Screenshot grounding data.
BEGIN

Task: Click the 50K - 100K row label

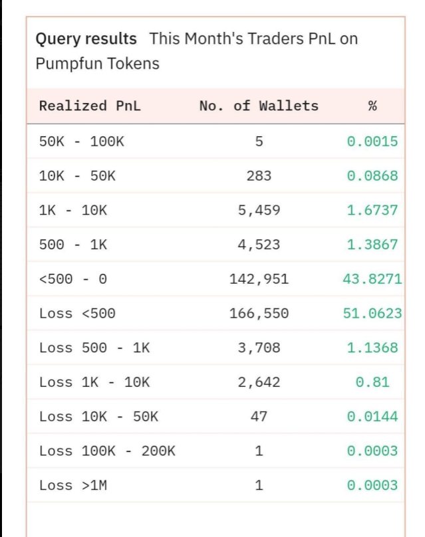Action: tap(82, 142)
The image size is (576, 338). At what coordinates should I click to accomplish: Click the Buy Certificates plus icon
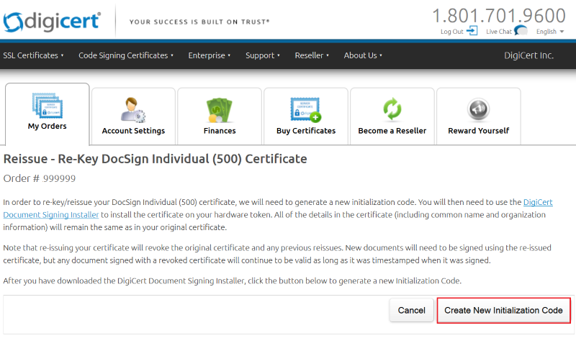[306, 109]
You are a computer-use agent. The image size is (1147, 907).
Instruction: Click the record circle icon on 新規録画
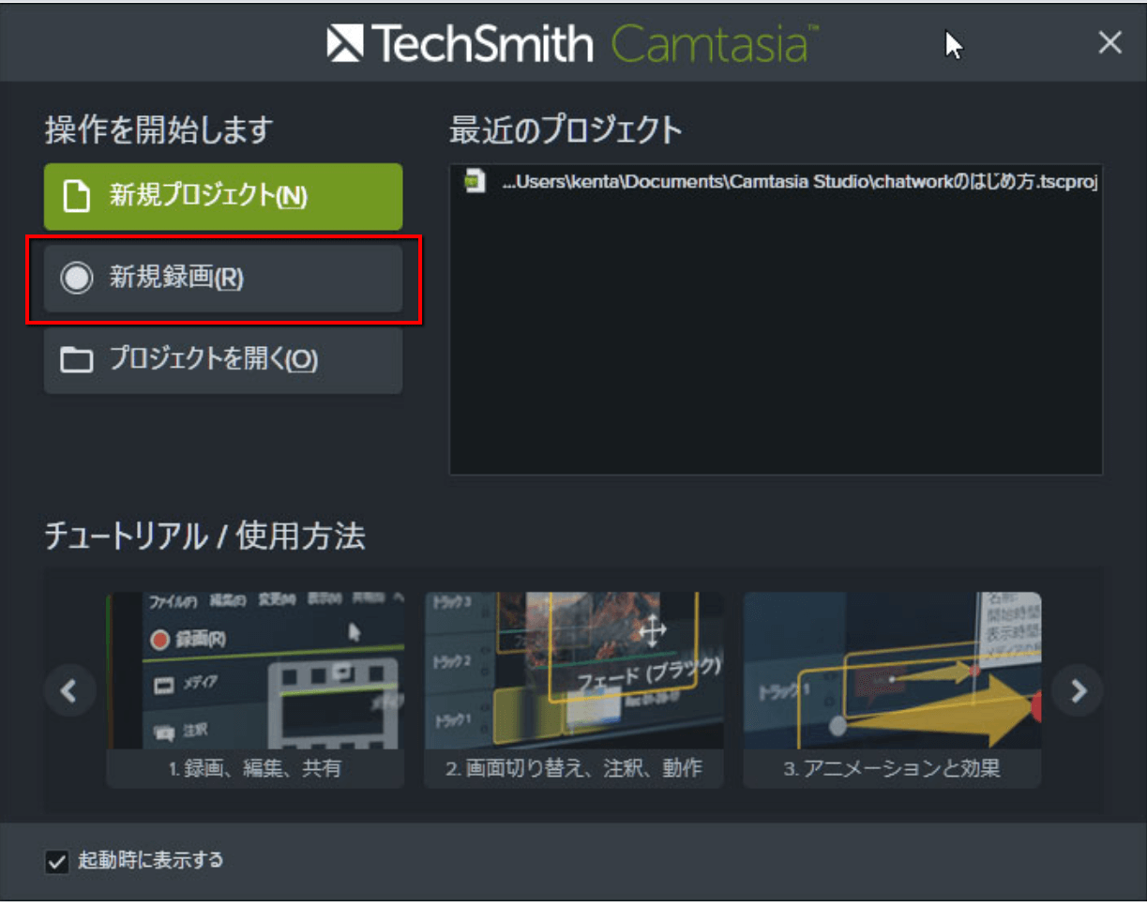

END

Copy exactly the lines that begin at the one containing "You are a computer-use" and end at the last line of the records, both included, omitting the pictures.

You are a computer-use agent. The image size is (1147, 907).
Instruction: Click the record circle icon on 新規録画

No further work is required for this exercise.